A: There is not a chef who won’t return my phone calls. I’m lucky, I get to do my show around the country. I cook with our military 150 days a year, traveling the globe so when I ask … I just asked Rachael Ray if she would do something with me and she’s like, Whatever you want. Military and kids, she’s big into that.

Q: What’s something in the kitchen you wait until the last minute to do because you hate it?

A: I would say do dishes. A chef cooks and cleans as they go. But there’s always the end piece, when you’ve [decided to eat the meal] relax and then go back afterward [to clean] Sometimes afterward [becomes] ‘til tomorrow morning.

 

Q: Who talks faster, you, Steve or “Bizarre” food authority Andrew Zimmern?

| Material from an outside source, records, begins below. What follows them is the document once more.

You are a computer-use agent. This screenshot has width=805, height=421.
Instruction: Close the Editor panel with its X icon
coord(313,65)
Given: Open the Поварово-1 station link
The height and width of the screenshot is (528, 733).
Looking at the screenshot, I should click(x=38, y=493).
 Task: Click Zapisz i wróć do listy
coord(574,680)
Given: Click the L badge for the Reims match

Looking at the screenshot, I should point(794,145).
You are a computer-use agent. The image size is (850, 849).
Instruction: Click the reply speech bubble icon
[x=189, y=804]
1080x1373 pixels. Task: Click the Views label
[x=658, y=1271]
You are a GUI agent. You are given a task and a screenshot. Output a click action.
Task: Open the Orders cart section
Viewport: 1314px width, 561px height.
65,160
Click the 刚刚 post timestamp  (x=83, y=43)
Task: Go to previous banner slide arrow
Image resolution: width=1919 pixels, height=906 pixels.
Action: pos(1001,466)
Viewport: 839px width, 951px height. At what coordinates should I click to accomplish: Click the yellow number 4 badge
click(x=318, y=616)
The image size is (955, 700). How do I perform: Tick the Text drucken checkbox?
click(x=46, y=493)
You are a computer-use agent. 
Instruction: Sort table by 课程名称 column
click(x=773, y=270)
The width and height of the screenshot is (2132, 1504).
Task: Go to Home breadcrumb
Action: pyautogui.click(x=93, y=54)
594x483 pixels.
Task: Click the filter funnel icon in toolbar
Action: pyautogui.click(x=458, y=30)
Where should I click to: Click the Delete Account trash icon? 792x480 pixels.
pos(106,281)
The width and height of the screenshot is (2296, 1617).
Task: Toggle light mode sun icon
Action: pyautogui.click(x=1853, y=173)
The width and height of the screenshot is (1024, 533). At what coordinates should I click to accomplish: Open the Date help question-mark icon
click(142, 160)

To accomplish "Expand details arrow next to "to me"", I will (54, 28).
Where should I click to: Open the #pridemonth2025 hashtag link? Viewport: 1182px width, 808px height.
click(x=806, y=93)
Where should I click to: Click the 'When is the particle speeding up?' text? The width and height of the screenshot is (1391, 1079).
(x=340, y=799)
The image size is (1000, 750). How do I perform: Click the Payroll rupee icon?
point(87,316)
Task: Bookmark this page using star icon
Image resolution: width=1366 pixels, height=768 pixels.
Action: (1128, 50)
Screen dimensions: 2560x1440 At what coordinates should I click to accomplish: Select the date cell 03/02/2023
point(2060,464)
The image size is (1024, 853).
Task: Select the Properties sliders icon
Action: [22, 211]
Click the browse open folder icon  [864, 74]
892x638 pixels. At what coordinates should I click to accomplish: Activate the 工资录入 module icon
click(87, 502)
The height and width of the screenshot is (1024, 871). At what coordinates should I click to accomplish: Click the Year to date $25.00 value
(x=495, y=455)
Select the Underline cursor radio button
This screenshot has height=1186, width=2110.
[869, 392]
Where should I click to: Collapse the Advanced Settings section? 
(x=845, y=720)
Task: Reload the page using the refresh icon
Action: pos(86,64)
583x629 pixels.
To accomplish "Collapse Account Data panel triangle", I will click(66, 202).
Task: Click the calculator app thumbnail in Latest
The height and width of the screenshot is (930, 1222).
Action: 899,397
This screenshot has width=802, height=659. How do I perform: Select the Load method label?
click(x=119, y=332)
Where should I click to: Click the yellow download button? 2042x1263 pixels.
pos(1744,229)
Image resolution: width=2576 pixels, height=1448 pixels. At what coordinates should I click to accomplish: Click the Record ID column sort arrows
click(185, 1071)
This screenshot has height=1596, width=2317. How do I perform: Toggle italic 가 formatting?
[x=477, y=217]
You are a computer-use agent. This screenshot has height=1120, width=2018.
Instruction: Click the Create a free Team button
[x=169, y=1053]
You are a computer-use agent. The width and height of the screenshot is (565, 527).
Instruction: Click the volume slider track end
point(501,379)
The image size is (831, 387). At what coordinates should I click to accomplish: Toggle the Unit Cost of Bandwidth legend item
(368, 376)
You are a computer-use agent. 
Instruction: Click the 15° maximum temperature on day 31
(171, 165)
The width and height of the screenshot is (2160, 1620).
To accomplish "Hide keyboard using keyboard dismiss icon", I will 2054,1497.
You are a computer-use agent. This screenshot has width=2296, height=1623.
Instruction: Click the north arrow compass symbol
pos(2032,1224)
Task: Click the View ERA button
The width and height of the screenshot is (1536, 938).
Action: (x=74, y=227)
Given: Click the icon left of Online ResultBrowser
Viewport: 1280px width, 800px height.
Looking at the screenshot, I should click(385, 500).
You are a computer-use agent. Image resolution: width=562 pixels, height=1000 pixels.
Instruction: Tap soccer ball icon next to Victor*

A: Steve. Steven Schussler. Absolutely. He buries me literally 5 words to my 1. And he never comes up for air. I think that has to do with his creativity. It’s not his age. Creative people go [and he’s making a noise like a garbage disposal].

 

Q: I don’t think you’re as grumpy as Gordon

A: Ramsey? No. I think his is somewhat of an act.

 

Q: That was my next question.

A: I don’t think he’s always grumpy because I’ve heard great stories about his people staying with him forever. I know “Restaurant: Impossible” is successful as a show. I don’t know what his numbers are.

 

Q: OK, I need you guys to flex so I can see whose muscles are bigger.

A: That’s the weak arm. Look at that arm. You want Casualty or Cemetery?